Looks like the lots that abut the right of way in that area are owned by prologis, a real estate company that specializes in large warehouse sites for Amazon, etc. Vegetation management is likely their responsibility, technically, at least. But the only way to practically expect those weeds to get managed is if PBOT does it.

David Hampsten
David Hampsten
2 months ago
Reply to  Boyd

It was a dumb question on my part – my bad. I forgot that in Oregon it’s up to property owners to mow the grass, trim trees, and build or fix the sidewalk, and presumably the municipality to bug the owners to do so. Here in NC it’s the responsibility of either the city or in rural areas, the state DOT who owns all the rural roads to do it, and not the adjacent property owner.

AndyK
AndyK
2 months ago

It was fun to work on this with the City. They have so many creative, passionate planners and designers.

Allan Rudwick
2 months ago

happened upon this while going to play frisbee at delta park the other day. A welcome improvement. Doesn’t change the cyclist’s behavior much at all but it seems to give drivers much more predictability & awareness of what to expect around them

Champs
Champs
2 months ago

Happened onto it four days ago.

I didn’t have a problem with the old situation, but I suppose it’s nice for getting a family from North Portland to Delta Park. I would have liked to say the same for a family on Hayden Island but unfortunately there was an abandoned car blocking the path.

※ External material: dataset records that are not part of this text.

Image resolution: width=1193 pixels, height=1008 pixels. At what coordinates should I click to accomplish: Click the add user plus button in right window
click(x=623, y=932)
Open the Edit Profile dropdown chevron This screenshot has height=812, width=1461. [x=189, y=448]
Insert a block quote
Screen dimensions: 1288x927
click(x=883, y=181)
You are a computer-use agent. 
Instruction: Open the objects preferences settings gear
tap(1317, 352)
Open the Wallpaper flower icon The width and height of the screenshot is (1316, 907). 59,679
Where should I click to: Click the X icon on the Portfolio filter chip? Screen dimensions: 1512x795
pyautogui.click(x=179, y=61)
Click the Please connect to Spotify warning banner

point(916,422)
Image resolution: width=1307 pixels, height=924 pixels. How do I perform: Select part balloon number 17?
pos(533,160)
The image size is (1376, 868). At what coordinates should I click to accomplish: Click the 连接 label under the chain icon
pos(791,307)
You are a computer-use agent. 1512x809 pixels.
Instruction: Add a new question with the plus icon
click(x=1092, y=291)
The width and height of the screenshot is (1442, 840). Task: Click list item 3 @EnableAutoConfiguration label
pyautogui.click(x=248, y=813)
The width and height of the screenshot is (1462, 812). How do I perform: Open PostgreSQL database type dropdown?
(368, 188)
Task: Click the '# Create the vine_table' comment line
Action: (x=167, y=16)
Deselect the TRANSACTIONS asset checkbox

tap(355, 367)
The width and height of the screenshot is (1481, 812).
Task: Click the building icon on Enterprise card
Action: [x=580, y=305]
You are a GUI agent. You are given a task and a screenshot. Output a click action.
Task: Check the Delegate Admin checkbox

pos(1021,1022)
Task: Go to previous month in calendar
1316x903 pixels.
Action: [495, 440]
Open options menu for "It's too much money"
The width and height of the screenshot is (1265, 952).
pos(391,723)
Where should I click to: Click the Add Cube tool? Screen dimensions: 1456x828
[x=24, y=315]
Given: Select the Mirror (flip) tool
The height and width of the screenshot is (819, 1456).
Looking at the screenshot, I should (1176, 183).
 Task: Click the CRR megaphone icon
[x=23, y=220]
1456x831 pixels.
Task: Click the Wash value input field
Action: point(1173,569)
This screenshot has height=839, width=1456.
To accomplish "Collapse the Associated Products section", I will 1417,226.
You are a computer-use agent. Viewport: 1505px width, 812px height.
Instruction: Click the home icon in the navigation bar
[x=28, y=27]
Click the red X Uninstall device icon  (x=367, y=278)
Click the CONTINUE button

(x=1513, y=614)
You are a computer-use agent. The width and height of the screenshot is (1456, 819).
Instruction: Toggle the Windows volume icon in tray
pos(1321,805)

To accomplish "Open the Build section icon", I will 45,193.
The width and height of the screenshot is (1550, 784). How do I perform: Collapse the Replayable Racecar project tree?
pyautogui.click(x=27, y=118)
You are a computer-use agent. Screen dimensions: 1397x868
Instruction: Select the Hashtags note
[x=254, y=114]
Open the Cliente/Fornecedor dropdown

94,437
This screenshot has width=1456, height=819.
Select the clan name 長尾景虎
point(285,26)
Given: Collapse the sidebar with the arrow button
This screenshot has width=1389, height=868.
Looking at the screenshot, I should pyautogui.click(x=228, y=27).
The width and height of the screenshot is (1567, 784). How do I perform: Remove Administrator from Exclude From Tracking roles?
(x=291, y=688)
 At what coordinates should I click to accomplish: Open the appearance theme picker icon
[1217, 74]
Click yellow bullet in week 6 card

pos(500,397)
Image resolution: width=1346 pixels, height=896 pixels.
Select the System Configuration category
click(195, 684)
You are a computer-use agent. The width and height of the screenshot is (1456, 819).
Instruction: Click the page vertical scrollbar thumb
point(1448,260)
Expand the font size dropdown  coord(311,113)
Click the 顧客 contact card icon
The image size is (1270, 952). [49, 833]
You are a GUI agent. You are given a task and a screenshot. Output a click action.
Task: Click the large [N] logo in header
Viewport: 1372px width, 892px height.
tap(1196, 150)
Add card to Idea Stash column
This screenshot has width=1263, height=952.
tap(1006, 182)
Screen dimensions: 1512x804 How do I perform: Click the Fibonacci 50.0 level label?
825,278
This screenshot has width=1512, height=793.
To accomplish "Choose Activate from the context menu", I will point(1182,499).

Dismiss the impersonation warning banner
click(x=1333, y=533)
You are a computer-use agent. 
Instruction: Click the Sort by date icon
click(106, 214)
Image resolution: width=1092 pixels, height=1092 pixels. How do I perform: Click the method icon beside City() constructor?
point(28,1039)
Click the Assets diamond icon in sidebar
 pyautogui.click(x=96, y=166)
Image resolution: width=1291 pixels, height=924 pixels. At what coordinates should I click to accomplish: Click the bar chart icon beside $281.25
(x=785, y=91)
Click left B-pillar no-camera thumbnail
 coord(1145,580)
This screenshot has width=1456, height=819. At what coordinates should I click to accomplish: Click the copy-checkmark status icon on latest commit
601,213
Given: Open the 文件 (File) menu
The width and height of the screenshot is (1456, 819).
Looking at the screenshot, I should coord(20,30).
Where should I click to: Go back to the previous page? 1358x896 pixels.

These are the investments we actually need to improve mode share. Kids don’t commute to downtown offices and courthouses, they go to their neighborhood schools, parks, and libraries. All ages infrastructure is local, not urban.

stasia
2 months ago

I’ve been watching it develop, since it’s on my commute to work:) I wrote about it here before it had been fully finished: https://www.carfreerambles.org/2022/05/new-bike-infrastructure-day/

I like it a lot. I also want to see what (if anything) happens with the Delta Park/southbound and the Slough path/Schmeer Rd connections Ryan mentioned, but it’s way better than it used to be!

Tim
Tim
2 months ago

I ride this every day going to work in Vancouver. It’s a very nice addition, though I didn’t have any issues before, but it was an obvious gap that I’m glad is fixed. Heading south there is a less-than-ideal drain to go around, but other than that it’s pretty good. Coming out of Delta Park by the gas station hasn’t changed at all, though traffic is more of one lane than two so it is maybe slightly easier to navigate, but certainly not improved in any real way. If anyone wants to lend me a weed whacker I’d be happy to trim the grass.

Megan
Megan
2 months ago

This is a great improvement! How about adding lights through the Delta Park bike way? In the winter months when commuting to/from Vancouver for work, it is very dark through this section of the main bikeway to/from Vancouver.

CDD
CDD
2 months ago

Sorry, a few white sticks in a former travel lane will not protect any bikes. They should have allowed for parking in that lane, then good old concrete jersey barriers with 1 ft gap every 3 barriers to access the parked cars, and then a happy and safe protected bike lane! All protected bike lanes should have concrete barriers!

Boyd
Boyd
2 months ago
Reply to  CDD

Concrete>plastic wands>paint>nothing

Fred
Fred
2 months ago

I haven’t ridden this revamped section yet, but I well remember riding to Vancouver on the former route and jockeying with the cars in the right lane. It was a bit hairy but not too terrible, thanks to the slower car and truck speeds. Looking forward to trying out the new configuration.

Steve
Steve
2 months ago

T
his is a big improvement given the increase in traffic due to the new Amazon warehouse and the new road that was built. I’m sure the local businesses will welcome the elimination of the unauthorized, long-term, parking spots.

EP
EP
2 months ago
Reply to  Steve

WOW, I am out of the loop… What happened to the racetrack?! Wow! Glad to see all those sad stables bulldozed, wish they’d built something better than a warehouse, like a transit-oriented bikeable community..

Damon
Damon
2 months ago

I appreciate the new facility, but the grass is becoming a hazard and the large pothole that nearly stretches the entire width of the bike lane at one of the sewer grates had the potential to hurt someone.